You can simply add control variables to the DID regression, if you want.

@KIMKIM-bt6hr 3 года назад

@@sebastianwaiecon I'm a STATA beginner, so can you explain a little bit more about where to put this part?

@monikasrivastava5565 3 года назад

What are the steps to generate the result why u have not shown them. Plzz do i really need how to do it

@jaredgreathouse3672 6 лет назад

What if your data have multiple units treated and untreated at the same time? There, a clean post period makes no sense. If one city 1, for example, is being treated at time t, but city 2 and 4 aren't, but the next year, city 3 is being treated and so on, wouldn't you just do treatment##time variable

@sebastianwaiecon 6 лет назад

For that, you might want to look into a full fixed effects model. I have a video on that, as well.

@ashishstat 3 года назад

Can I have the link of data set used in this video

@sebastianwaiecon 3 года назад

It's KIELMC.dta, which comes with the Wooldridge econometrics textbook. You should be able to find it online.

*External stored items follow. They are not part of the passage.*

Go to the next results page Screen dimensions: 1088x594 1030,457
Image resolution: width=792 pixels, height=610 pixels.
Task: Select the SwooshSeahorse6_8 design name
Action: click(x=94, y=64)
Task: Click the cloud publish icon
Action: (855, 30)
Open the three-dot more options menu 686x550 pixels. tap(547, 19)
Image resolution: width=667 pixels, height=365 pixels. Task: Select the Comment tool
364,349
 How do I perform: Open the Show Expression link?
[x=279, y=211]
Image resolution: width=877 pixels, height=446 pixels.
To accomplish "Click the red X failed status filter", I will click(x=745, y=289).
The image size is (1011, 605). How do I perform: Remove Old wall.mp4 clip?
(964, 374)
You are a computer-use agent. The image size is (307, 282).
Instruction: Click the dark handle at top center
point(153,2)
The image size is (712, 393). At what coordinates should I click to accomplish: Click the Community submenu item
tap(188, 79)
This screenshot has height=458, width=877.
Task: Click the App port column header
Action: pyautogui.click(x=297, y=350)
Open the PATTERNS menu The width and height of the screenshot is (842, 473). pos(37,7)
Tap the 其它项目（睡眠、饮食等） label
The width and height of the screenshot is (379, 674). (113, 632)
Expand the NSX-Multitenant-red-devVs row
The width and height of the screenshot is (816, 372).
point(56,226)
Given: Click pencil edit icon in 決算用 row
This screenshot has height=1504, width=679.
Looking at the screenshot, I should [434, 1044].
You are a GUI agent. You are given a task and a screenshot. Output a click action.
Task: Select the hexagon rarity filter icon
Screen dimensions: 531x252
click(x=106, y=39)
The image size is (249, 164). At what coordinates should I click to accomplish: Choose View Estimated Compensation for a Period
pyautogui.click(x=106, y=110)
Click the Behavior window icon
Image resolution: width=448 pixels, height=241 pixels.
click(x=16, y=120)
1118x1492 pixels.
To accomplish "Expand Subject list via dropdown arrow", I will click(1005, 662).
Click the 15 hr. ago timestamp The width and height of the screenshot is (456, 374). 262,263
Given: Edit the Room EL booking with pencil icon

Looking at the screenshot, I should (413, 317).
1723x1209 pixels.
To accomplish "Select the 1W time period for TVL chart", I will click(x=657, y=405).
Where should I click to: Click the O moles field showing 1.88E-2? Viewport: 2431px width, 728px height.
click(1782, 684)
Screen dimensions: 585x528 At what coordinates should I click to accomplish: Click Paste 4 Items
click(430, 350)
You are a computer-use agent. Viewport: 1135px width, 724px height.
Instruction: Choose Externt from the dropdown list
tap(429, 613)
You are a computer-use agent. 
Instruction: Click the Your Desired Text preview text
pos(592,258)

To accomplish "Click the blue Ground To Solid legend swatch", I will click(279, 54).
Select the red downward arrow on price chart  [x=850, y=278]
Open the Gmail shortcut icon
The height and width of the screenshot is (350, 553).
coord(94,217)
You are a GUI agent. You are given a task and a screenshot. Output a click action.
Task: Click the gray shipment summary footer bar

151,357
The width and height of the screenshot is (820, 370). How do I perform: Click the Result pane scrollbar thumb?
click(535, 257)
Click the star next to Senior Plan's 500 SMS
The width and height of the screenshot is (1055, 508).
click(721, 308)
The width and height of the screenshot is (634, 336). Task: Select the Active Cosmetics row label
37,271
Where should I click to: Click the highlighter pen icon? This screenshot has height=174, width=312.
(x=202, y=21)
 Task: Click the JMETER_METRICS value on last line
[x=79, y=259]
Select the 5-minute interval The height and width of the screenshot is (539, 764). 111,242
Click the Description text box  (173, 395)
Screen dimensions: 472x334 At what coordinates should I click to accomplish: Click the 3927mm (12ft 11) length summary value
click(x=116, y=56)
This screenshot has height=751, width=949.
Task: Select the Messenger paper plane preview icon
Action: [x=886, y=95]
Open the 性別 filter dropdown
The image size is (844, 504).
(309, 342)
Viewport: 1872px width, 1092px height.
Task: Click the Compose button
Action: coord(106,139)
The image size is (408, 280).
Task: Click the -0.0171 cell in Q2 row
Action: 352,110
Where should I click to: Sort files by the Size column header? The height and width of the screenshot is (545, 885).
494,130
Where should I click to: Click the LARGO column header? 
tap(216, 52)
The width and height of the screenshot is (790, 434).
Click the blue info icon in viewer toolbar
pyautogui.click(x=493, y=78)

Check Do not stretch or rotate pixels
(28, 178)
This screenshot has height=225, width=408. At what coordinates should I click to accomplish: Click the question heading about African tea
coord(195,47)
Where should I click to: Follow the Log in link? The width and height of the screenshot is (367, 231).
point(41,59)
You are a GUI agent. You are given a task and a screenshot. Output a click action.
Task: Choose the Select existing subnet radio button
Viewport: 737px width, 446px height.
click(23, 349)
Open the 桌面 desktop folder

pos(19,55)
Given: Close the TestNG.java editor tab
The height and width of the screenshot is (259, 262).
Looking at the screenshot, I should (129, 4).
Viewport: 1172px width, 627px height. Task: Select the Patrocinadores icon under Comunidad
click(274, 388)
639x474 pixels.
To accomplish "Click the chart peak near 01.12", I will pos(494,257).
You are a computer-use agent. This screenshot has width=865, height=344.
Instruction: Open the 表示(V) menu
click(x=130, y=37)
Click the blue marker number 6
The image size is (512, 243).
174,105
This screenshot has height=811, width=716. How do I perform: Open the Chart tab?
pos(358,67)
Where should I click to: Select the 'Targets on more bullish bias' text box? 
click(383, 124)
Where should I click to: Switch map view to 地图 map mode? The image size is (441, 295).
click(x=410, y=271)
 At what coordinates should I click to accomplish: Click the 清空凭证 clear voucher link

@himaep_agungkrisyana1013 2 года назад

can i get do-file this stata?

@popi20101 3 года назад

What if we add more than 1 control variable? not only nearinc.

@sebastianwaiecon 3 года назад

You are always allowed to add controls if you think the DD method did not eliminate endogeneity.

@popi20101 2 года назад

And if we have 5 years of period 2007 to 2011 and the policy is announced at 2009, how to set the year variable?

@lateralus5117 6 лет назад

Hello, i ran into a problem when running my regression. My regression looks like this: regress DepVar post_tr_yr treat_group treat_groupXpost_tr_yr Where post_tr_yr is a dummy for year>2007 However my interaction term (treat_groupXpost_tr_yr) gets omitted due to collinearity. Is this a problem?

@sebastianwaiecon 6 лет назад

I always recommend you go to the data browser and take a look at the values. Presumably something went wrong in your variable generation.

@Ilaay23 6 лет назад

I also have this problem. My interaction term is omitted due to collinearity, does anyone know how you can fix this?

@bencaplan4565 6 лет назад

I have the same issue - what sort of issue in the variable generation can result in this?

@xMooshy 5 лет назад

@@bencaplan4565 for the time dummy, the control group also gets a 1 even if it is not treated at all

@mathewchandy9588 4 года назад

Is heteroscedasticity ever an issue when you conduct a difference-in-difference analysis?

@sebastianwaiecon 4 года назад

Yes, it is. In this example, you could imagine there might be a difference in the variance of prices with and without the incinerator.

@mathewchandy9588 4 года назад

@@sebastianwaiecon Then to solve this, would you add the vcerobust command at the end of your regression?

@sebastianwaiecon 4 года назад

I can't think of a theoretical reason why you couldn't do that. To be honest, I think most people just use robust all the time and don't really think about it.

@jodieteague8254 4 года назад

could you then graph this in Stata?

@sebastianwaiecon 4 года назад

Yes. You would do this after running the collapse to get all the averages. The "classic" diff in diff graph has the outcome on the vertical axis and time on the horizontal axis. There are three lines: the treated group, the untreated group, and a counterfactual with the same starting point as the untreated group but the same slope as the treated group. See my video on graphing for how to use the twoway command.

@jodieteague8254 4 года назад

@@sebastianwaiecon Thank you will do!

@fgghdfg8638 3 года назад

Hi professor I hope you are doing well I'm a follower on RU-vid professor can you help me to do an assignment in method difference in differences because I didn't find subject or data can help me to do it I must to do it other way I will repeat the year and I sleep only 3 hours more than 3 weeks just because of this project can you help me and if you want I can pay you to help me

@sebastianwaiecon 3 года назад

I recommend you ask your professor for help - it's what they're there for!